### Stored items:

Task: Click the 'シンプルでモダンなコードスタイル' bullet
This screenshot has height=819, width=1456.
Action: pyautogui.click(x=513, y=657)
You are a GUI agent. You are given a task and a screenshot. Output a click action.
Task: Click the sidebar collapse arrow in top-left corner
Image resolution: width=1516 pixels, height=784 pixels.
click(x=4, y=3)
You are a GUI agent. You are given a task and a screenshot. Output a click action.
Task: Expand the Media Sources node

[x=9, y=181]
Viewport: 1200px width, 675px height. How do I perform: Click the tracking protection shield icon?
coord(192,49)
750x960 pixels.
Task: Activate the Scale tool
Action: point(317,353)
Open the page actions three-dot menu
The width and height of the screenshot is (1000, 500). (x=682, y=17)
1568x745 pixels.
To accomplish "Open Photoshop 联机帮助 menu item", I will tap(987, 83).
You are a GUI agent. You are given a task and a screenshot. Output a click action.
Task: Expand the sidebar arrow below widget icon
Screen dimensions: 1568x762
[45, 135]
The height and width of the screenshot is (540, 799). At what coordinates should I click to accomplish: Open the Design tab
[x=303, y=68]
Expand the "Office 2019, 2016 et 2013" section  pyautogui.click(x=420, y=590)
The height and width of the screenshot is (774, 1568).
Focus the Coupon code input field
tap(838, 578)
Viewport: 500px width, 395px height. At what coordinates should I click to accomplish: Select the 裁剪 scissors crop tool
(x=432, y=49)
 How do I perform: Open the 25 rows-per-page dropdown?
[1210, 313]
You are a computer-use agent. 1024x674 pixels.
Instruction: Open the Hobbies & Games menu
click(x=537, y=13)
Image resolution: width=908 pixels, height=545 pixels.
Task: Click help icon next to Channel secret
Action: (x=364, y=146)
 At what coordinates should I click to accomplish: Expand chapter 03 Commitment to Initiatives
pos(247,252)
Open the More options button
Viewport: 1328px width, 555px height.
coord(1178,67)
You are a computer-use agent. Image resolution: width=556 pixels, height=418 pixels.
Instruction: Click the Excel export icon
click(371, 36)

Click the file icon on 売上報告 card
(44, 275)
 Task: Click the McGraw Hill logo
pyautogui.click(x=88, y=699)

### Exercise prompt:
The answer is the line with "The height and width of the screenshot is (774, 1568)." plus every line after it, printed exactly as they appear above.

### Solution for this exercise:
The height and width of the screenshot is (774, 1568).
Focus the Coupon code input field
tap(838, 578)
Viewport: 500px width, 395px height. At what coordinates should I click to accomplish: Select the 裁剪 scissors crop tool
(x=432, y=49)
 How do I perform: Open the 25 rows-per-page dropdown?
[1210, 313]
You are a computer-use agent. 1024x674 pixels.
Instruction: Open the Hobbies & Games menu
click(x=537, y=13)
Image resolution: width=908 pixels, height=545 pixels.
Task: Click help icon next to Channel secret
Action: (x=364, y=146)
 At what coordinates should I click to accomplish: Expand chapter 03 Commitment to Initiatives
pos(247,252)
Open the More options button
Viewport: 1328px width, 555px height.
coord(1178,67)
You are a computer-use agent. Image resolution: width=556 pixels, height=418 pixels.
Instruction: Click the Excel export icon
click(371, 36)

Click the file icon on 売上報告 card
(44, 275)
 Task: Click the McGraw Hill logo
pyautogui.click(x=88, y=699)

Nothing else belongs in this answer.